The terrorists who aren't in the news Anti-abortion fanatics spread fear by bombings, murders and assaults, but the media take little notice BY JENNIFER L. POZNER Jennifer L. Pozner is founder and executive director of Women In Media & News, a national media analysis, education and advocacy group.
October 8, 2006
On Sept. 11, 2006, the fifth anniversary of the terror attacks that devastated our nation, a man crashed his car into a building in Davenport, Iowa, hoping to blow it up and kill himself in the fire.
No national newspaper, magazine or network newscast reported this attempted suicide bombing, though an AP wire story was available. Cable news (save for MSNBC's Keith Olbermann) was silent about this latest act of terrorism in America.
Had the criminal, David McMenemy, been Arab or Muslim, this would have been headline news for weeks.

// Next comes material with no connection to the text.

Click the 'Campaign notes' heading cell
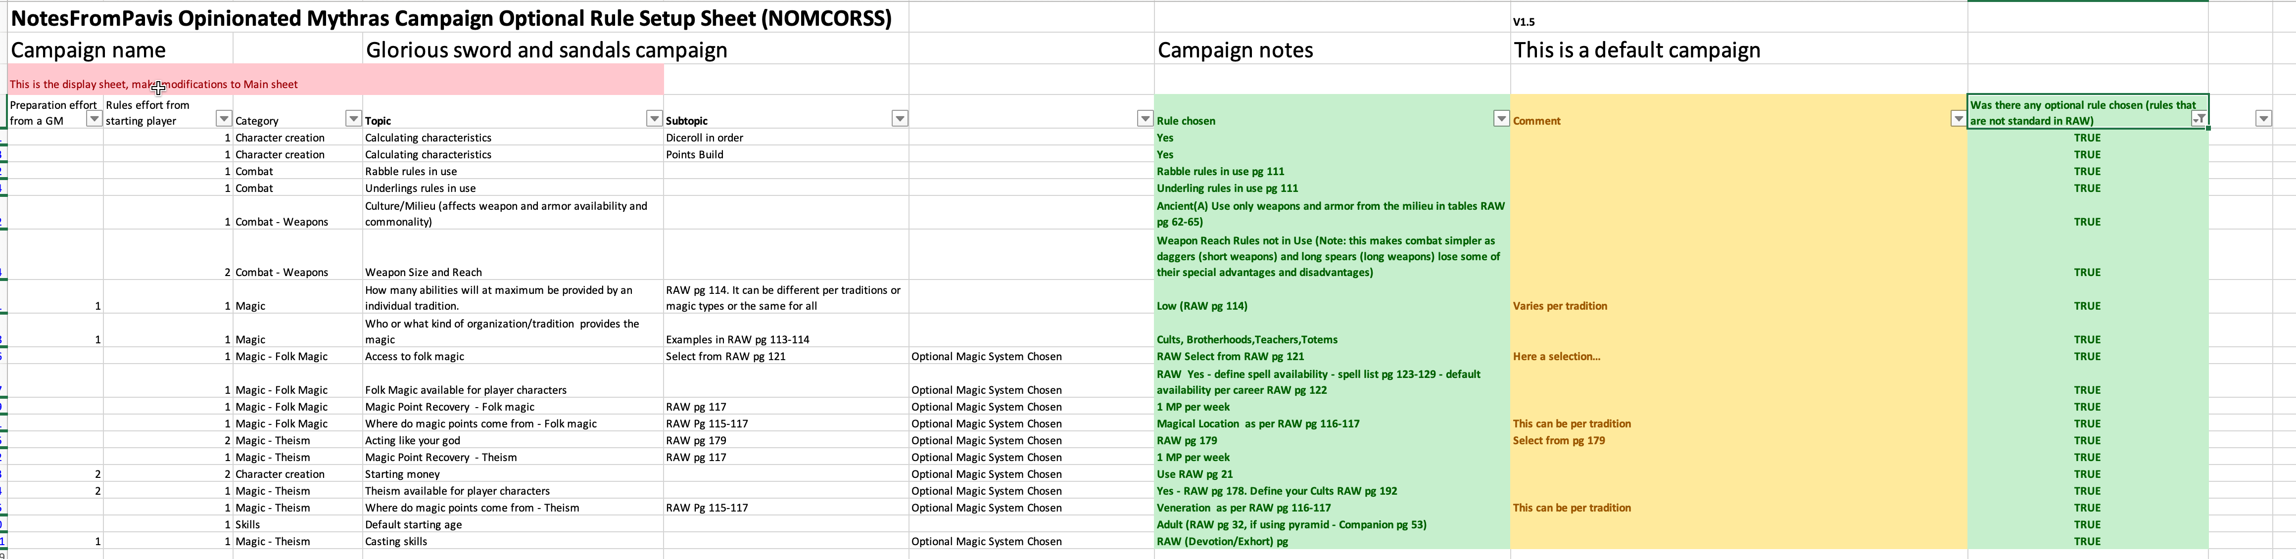 coord(1234,50)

But since his target was the Edgerton Women's Health Center, rather than, say, a bank or a police station, media have not called this terrorism - even after three decades of extreme violence by anti-abortion fanatics, mostly fundamentalist Christians who believe they're fighting a holy war.
Since 1977, casualties from this war include seven murders, 17 attempted murders, three kidnappings, 152 assaults, 305 completed or attempted bombings and arsons, 375 invasions, 482 stalking incidents, 380 death threats, 618 bomb threats, 100 acid attacks, and 1,254 acts of vandalism, according to the National Abortion Federation.
Abortion providers and activists received 77 letters threatening anthrax attacks before 9/11, yet the media never considered anthrax threats as terrorism until after 9/11, when such letters were delivered to journalists' offices and members of Congress.
As we continue national debates on how to keep America safe from terrorism, journalists do us - and especially women - no good pretending that the threats come only from radical Muslims outside our borders.